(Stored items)

-*-*-

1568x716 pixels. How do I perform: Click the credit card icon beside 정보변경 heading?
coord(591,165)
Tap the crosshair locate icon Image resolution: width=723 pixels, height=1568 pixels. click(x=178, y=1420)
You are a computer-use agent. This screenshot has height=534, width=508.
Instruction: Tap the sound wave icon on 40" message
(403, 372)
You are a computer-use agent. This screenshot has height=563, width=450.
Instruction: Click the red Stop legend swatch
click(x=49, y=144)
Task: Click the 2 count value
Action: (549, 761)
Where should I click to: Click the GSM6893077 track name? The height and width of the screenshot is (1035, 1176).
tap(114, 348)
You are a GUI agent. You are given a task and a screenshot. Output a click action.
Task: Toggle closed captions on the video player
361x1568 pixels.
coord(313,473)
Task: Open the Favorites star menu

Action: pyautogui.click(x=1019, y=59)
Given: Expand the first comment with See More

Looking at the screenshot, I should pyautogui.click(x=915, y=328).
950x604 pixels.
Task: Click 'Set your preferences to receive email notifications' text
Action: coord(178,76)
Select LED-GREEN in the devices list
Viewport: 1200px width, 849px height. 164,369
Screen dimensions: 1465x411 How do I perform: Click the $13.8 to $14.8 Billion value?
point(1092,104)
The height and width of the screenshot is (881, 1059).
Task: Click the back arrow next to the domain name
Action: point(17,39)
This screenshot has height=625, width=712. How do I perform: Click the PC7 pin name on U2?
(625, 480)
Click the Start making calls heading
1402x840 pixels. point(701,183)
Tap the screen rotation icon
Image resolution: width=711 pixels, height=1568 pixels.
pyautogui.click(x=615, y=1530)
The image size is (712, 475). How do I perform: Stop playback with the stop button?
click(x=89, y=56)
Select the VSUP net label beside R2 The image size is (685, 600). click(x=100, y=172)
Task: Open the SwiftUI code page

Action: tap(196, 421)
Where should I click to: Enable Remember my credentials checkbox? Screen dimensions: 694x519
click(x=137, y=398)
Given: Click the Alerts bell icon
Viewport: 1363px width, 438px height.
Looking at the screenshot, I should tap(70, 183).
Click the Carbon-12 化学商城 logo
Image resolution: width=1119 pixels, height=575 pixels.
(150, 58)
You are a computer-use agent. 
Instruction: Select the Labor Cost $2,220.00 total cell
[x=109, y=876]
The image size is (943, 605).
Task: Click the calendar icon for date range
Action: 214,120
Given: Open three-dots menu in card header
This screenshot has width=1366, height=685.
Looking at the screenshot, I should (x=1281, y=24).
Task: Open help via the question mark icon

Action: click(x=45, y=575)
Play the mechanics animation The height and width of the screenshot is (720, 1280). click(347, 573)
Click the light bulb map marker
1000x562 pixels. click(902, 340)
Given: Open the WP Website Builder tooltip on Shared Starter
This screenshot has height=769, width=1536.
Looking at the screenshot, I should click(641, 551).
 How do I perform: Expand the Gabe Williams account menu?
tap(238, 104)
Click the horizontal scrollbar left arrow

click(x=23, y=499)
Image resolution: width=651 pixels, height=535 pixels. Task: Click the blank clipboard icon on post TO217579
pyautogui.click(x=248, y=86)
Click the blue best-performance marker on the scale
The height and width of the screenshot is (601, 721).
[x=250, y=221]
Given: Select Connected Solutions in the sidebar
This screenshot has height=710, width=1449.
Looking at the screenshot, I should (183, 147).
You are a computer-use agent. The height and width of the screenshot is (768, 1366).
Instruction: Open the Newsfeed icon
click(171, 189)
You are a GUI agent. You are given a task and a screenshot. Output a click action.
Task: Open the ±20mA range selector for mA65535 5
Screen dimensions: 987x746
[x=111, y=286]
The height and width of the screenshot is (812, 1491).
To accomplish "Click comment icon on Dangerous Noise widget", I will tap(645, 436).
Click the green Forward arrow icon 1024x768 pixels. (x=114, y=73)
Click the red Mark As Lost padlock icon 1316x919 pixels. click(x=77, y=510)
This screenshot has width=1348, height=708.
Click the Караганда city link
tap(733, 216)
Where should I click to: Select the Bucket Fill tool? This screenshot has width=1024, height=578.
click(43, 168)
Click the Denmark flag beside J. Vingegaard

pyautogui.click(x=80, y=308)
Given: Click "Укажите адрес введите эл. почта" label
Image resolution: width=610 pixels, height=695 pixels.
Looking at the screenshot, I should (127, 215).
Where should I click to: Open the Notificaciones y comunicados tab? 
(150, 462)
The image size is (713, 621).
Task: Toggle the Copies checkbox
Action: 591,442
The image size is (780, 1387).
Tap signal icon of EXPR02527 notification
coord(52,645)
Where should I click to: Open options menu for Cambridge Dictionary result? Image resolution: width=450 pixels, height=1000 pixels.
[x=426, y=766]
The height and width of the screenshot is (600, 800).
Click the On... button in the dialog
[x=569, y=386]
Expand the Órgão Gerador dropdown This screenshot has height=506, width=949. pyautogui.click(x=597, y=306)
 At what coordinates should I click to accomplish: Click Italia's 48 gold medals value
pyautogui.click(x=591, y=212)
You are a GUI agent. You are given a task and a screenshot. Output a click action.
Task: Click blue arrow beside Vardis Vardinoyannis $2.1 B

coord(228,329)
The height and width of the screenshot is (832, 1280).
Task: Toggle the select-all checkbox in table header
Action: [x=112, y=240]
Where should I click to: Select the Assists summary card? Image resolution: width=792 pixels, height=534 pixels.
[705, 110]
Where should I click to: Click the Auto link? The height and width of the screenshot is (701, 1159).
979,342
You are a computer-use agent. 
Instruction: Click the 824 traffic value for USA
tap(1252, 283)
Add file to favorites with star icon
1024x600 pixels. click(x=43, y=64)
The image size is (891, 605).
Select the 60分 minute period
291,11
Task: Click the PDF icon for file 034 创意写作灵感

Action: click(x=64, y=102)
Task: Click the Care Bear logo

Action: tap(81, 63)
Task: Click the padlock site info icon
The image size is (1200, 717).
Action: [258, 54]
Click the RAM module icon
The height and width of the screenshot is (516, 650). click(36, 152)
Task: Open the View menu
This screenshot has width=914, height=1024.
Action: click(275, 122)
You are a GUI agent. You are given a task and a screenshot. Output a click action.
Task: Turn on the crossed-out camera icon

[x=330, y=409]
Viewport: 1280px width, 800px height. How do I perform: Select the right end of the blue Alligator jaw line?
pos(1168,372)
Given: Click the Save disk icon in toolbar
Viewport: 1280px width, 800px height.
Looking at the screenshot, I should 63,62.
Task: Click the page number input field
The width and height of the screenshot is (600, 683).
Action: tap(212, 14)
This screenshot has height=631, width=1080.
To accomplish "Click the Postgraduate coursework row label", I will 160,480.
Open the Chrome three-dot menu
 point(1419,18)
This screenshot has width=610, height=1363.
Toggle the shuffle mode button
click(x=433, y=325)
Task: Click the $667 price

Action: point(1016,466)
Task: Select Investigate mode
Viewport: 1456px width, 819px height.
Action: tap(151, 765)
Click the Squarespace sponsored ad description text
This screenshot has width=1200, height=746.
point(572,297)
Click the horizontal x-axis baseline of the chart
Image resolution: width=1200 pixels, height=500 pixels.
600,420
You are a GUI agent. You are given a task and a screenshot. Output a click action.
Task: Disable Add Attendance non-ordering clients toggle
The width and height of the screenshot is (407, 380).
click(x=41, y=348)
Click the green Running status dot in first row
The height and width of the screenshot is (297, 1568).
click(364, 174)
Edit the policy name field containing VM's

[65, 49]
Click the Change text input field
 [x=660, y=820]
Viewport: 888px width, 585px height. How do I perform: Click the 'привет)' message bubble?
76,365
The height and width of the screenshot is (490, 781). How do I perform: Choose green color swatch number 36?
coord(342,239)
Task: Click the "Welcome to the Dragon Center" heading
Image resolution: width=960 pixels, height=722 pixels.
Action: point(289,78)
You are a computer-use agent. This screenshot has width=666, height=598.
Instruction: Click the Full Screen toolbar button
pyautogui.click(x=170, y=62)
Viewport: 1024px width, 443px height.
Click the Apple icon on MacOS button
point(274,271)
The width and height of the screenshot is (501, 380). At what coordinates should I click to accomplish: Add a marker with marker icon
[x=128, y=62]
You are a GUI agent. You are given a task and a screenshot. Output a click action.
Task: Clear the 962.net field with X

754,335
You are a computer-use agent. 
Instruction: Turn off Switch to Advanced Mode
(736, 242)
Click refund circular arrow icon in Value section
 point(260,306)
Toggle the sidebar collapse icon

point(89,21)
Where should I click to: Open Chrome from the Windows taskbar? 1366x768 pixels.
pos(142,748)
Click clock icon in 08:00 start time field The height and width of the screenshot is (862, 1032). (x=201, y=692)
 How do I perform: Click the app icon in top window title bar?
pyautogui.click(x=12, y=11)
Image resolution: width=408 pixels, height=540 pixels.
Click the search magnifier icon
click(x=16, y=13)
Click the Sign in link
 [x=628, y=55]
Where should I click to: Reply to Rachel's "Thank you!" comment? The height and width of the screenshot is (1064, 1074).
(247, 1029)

-*-*-

*Task to carry out*
Whenever a line of the entries contains "padlock", it counts toward the total; state that total alone.

*Output for this exercise*
2